W tej części zwrócimy uwagę na kolejną regułę, w oparciu o opracowanie Pana Roberta Caldini pt. "Wywieranie wpływu na ludzi(...)".
Reguła zaangażowania i konsekwencji - czyli podążanie za działaniami, w które się już zaangażowaliśmy.
Ogólnie rzecz ujmując, chodzi o to, że:
Jest to po prostu nasze obsesyjne pragnienie bycia konsekwentnym (i wyglądania na osobę konsekwentną w oczach innych ludzi). Kiedy dokonamy już wyboru lub zajmiemy stanowisko w jakiej sprawie, napotykamy
zarówno wewnątrz nas, jak i w innych, silny nacisk na zachowanie konsekwentne i zgodne z tym, w co już się zaangażowaliśmy. Naciski owe prowadzą nas do postępowania w sposób usprawiedliwiający naszą wcześniejszą decyzję . Po prostu przekonujemy siebie samych o słuszności podjętej decyzji, co niewątpliwie podnosi nasze samopoczucie.

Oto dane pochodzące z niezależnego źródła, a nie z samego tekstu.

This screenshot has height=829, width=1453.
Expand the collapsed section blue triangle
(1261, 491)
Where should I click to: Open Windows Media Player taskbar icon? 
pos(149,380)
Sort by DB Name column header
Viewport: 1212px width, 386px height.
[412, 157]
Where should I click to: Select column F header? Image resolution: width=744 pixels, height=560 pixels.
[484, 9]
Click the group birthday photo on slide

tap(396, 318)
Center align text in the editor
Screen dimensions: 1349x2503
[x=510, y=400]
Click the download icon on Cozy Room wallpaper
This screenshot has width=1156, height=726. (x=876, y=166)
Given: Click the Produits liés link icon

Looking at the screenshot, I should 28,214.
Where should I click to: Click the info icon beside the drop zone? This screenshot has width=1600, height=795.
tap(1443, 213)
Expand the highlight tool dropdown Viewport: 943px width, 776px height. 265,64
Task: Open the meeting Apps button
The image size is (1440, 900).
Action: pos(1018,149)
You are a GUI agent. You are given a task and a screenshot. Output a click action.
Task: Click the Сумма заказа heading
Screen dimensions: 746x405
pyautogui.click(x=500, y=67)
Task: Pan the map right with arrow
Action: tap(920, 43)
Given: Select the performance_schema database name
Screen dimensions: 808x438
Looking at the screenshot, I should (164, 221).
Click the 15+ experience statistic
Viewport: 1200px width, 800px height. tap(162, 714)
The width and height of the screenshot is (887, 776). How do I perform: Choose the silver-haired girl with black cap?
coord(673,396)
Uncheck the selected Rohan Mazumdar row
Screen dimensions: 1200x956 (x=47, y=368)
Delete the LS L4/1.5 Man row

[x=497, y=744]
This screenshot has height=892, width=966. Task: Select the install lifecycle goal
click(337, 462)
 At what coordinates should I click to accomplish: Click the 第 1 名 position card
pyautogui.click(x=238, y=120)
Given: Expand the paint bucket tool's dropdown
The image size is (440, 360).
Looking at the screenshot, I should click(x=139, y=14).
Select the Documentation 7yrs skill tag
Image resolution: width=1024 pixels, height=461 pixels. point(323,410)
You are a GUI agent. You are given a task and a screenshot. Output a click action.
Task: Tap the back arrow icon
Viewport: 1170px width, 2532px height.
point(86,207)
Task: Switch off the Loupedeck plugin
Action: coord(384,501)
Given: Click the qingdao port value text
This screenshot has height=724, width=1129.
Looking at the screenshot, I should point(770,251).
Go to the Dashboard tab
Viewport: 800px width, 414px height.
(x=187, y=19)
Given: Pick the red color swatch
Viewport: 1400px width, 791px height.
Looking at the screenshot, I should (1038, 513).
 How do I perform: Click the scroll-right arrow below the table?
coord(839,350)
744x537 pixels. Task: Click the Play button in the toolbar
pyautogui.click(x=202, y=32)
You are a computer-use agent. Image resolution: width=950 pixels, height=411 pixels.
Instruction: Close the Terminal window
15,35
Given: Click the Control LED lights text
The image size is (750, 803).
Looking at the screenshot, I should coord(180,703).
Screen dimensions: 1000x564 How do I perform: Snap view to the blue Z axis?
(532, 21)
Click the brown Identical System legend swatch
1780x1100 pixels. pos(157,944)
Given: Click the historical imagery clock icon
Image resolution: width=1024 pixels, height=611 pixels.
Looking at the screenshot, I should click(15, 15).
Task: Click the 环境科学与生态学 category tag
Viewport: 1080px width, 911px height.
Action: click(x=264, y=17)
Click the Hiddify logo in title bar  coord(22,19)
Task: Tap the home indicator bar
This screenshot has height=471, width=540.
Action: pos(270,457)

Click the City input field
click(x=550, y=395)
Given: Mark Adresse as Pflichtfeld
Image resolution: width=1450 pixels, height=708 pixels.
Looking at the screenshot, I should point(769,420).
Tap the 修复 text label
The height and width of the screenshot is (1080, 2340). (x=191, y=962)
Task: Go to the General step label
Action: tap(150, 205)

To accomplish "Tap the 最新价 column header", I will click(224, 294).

Duże znaczenie w tym wypadku ma sam wybór, a raczej można rzec, samodzielność w dokonaniu wyboru. Jeżeli dokonałeś wyboru sam, to próbujesz go usprawiedliwić i w sposób konsekwentny się go trzymać - nawet wtedy jeśli nie był to dobry wybór.
Czy nie tak jest właśnie w wypadku wyboru dokonanego, co do przyłączenia się do organizacji CK JW? Poprzez różne mechanizmy zostałeś przekonany do podjęcia takiej, a nie innej decyzji, ale ostateczny ruch należał do Ciebie. Teraz konsekwentnie się go trzymasz bez względu na niepokojące informacje napływające z różnych stron.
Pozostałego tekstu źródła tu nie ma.